In the absence of elders, lacking qualified men due to the newness of the conversion of a congregation's members and the newness of the church itself, congregations functioned for a time without elders. Likewise, today, under similar circumstances, or even should an established work not have qualified men, congregations may have to function for a time without elders. Without elders, congregations of the first century or in our own century, therefore, are authorized to function until qualified men can be appointed.
Since women are restricted from public service in the church over men (1 Tim. 2:11-15; 1 Cor. 14:34-35), women, though, are not authorized to participate in the government of a local congregation. Since believers were identified as men and women (rather than inclusive of children) (Acts 5:14; 8:3, 12; 9:2; 17:4, 12; 22:4), neither are children authorized to participate in the government of a local congregation. Since an individual man is prohibited from governing the church (3 John 9), and because the only plurality of men less than all the male members allowed to rule the church are elders (Acts 14:23; 11:30), and since obviously civil government has no part in governing the spiritual kingdom of God (John 18:36; Acts 5:29), none of these are biblically authorized to govern the Lord's church. Therefore, without men qualified and appointed to be elders, all the male adult members are responsible for the function of a local congregation (until men become qualified to be appointed as elders).

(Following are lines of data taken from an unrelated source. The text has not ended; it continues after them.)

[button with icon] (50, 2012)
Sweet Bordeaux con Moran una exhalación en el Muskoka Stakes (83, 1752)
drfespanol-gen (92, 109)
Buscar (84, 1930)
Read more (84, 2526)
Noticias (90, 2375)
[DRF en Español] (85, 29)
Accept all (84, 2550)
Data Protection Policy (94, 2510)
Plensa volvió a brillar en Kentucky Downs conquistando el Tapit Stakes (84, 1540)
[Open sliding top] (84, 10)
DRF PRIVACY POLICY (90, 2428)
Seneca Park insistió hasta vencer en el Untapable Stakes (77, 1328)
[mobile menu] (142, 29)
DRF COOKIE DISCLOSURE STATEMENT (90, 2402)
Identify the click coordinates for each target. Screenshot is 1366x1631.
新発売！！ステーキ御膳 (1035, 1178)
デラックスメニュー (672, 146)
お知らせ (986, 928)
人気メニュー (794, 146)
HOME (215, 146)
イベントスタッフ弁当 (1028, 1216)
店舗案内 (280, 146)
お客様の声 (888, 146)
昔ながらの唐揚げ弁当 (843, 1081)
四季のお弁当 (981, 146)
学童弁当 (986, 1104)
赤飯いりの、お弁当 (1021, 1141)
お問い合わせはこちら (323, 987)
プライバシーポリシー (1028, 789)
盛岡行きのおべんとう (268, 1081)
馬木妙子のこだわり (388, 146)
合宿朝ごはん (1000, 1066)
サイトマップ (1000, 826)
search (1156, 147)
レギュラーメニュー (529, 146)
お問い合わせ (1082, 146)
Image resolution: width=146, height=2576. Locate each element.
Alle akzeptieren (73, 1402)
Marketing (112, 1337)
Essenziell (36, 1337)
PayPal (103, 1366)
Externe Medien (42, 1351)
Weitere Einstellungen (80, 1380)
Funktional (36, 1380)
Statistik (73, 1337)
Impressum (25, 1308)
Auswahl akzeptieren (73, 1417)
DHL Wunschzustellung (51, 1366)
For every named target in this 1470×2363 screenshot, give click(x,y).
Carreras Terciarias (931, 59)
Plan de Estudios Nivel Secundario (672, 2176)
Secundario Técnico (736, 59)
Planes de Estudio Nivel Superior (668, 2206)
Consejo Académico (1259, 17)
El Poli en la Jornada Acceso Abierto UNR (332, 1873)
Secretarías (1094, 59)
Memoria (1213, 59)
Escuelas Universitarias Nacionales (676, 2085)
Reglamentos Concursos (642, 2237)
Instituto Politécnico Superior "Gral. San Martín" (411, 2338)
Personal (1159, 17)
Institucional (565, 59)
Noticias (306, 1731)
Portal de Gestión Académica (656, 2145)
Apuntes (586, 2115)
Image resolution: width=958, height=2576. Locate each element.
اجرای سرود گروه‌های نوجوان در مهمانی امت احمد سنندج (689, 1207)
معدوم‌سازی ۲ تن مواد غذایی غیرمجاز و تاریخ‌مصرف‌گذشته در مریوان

Third Visible, Earthly Church Government: Elders
Those who would be elders must meet divine qualifications (1 Tim. 3:1-7; Titus 1:6-9). Elders are always addressed as a plural number (Acts 11:30; 14:23; 15:2; 20:17; Phil. 1:1; 1 Tim. 5:17; Titus 1:5; Jam. 5:14; 1 Pet. 5:1). The New Testament plainly and unmistakably teaches that God desires that elders govern a local congregation under the authority of Jesus Christ, the chief Elder/Bishop/Shepherd (1 Pet. 2:25; 5:4). When a congregation is governed by duly appointed, biblically qualified elders, Jesus Christ is enabled to most effectively govern that congregation, though he resides in heaven. The goal of every congregation should be the installation of this biblical form of church government. However, in the interim, a congregation is biblically authorized to function without elders, governed by the faithful, adult, male members.